He thrust out his bulky arm as he spoke.
"Her that lied her way into our confidence with a lot of talk about you, Nick. Then what did she do? She goes runnin' to the gent that she said she hated. Don't you see her play? She makes fools of us—she makes a fool out of you!"
She dared not meet the glance of Lord Nick. Even now she might have acted out her part and filled in with lies, but she was totally unnerved.
"Get Rix to bed," was all he said, and he did not even glance at Nelly Lebrun.
Masters glowered at him, and then silently obeyed, lifting Joe as a helpless bulk, for the fat man was nearly fainting with pain. Not until they had gone and he had closed the door after them and upon the murmurs of the servants in the hall did Lord Nick turn to Nelly.
"Is it true?" he asked shortly.
Between relief and terror her mind was whirling.
"Is what true?"
"You haven't even sense enough to lie, Nell, eh? It's all true, then? And last night, after you'd wormed it out of Joe, you went to Donnegan?"
She could only stare miserably at him.
"And that was why you pushed me away when I kissed you a little while ago?"
Once more she was dumb. But she was beginning to be afraid. Not for herself, but for Donnegan.
"Nell, I told you I'd never let another man come between us again.

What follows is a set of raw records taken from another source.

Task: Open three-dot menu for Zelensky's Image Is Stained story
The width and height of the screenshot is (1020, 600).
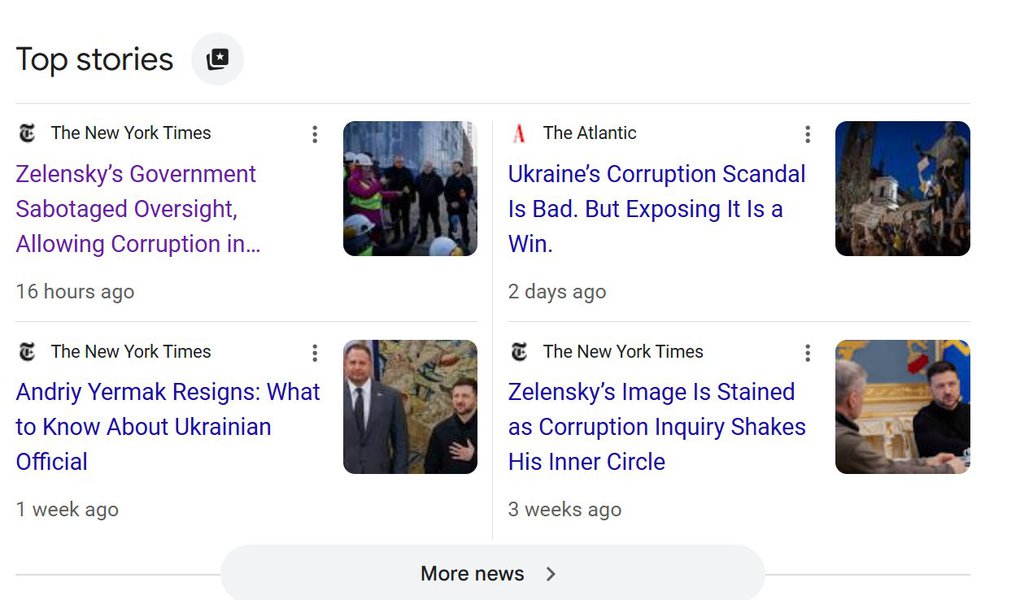Action: point(807,353)
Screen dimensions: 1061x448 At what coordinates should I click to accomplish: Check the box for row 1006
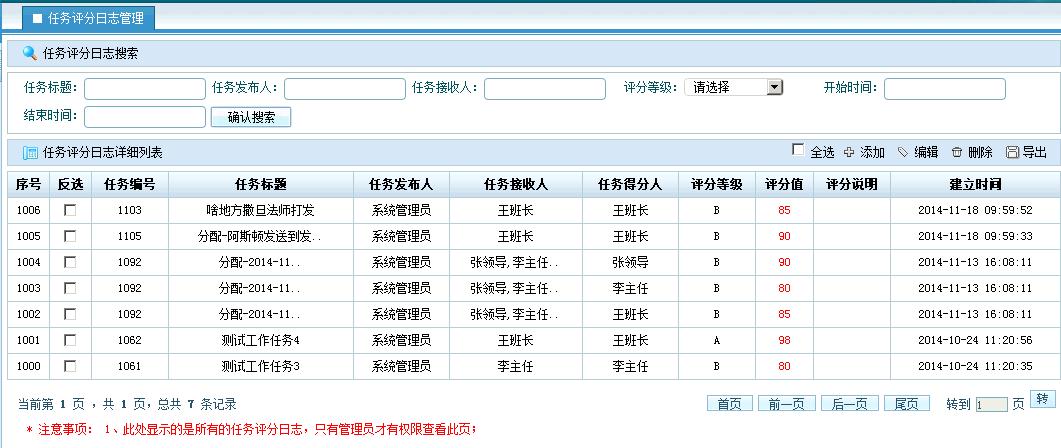tap(70, 210)
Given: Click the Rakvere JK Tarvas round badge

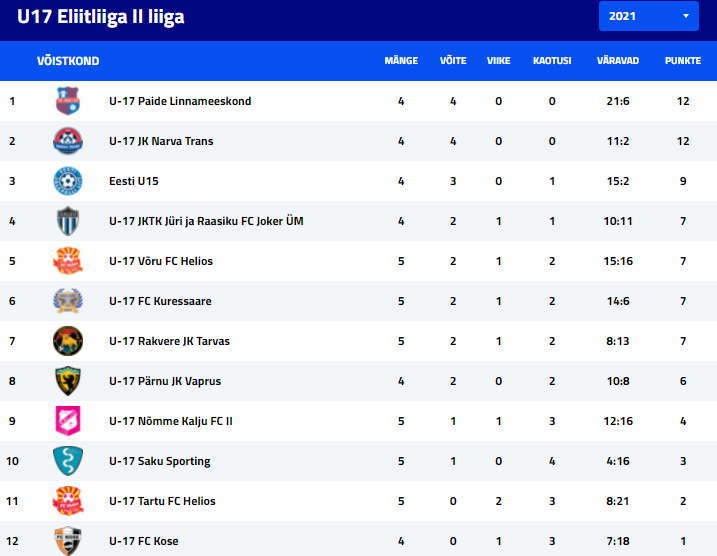Looking at the screenshot, I should point(68,341).

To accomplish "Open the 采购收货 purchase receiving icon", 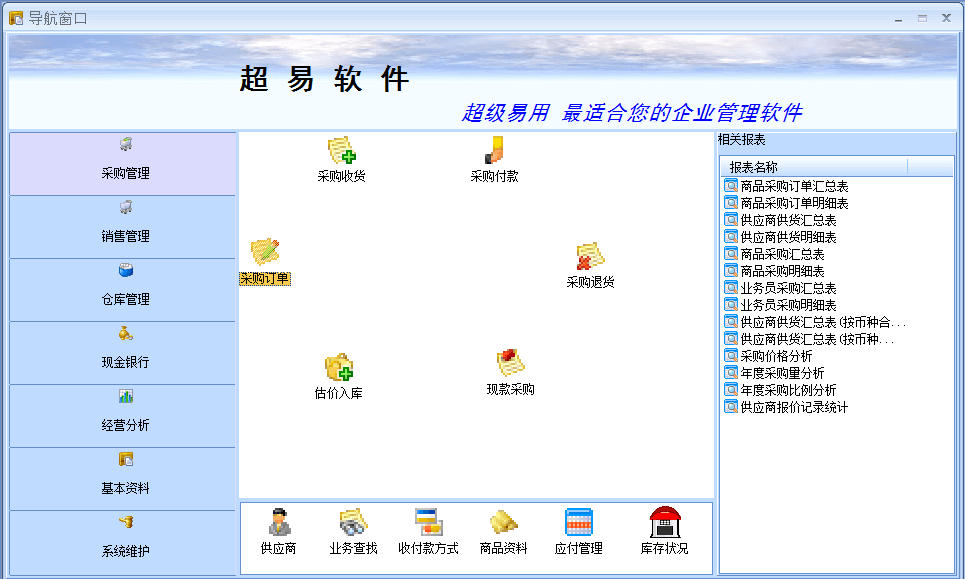I will pyautogui.click(x=341, y=152).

I meant it. I know you're treacherous now; but that doesn't keep me from wanting you. It's Donnegan again—Donnegan still? Nell, you've killed him. As sure as if your own finger pulled the trigger when I shoot him. He's a dead one, and you've done it!"
If words would only come! But her throat was stiff and cold and aching. She could not speak.
"You've done more than kill him," said Lord Nick. "You've put a curse on me as well. And afterward I'm going to even up with you. You hear me? Nell, when I shoot Donnegan I'm doing a thing worse than if he was a girl—or a baby. You can't understand that; I don't want you to know. But some time when you're happy again and you're through grieving for Donnegan, I'll tell you the truth and make your heart black for the rest of your life."
Still words would not come. She strove to cling to him and stop him, but he cast her away with a single gesture and strode out the door.
There was no crowd to block the hill at this second meeting of Donnegan and Lord Nick. There was a blank stretch of brown hillside with the wind whispering stealthily through the dead grass when Lord Nick thrust open the door of Donnegan's shack and entered.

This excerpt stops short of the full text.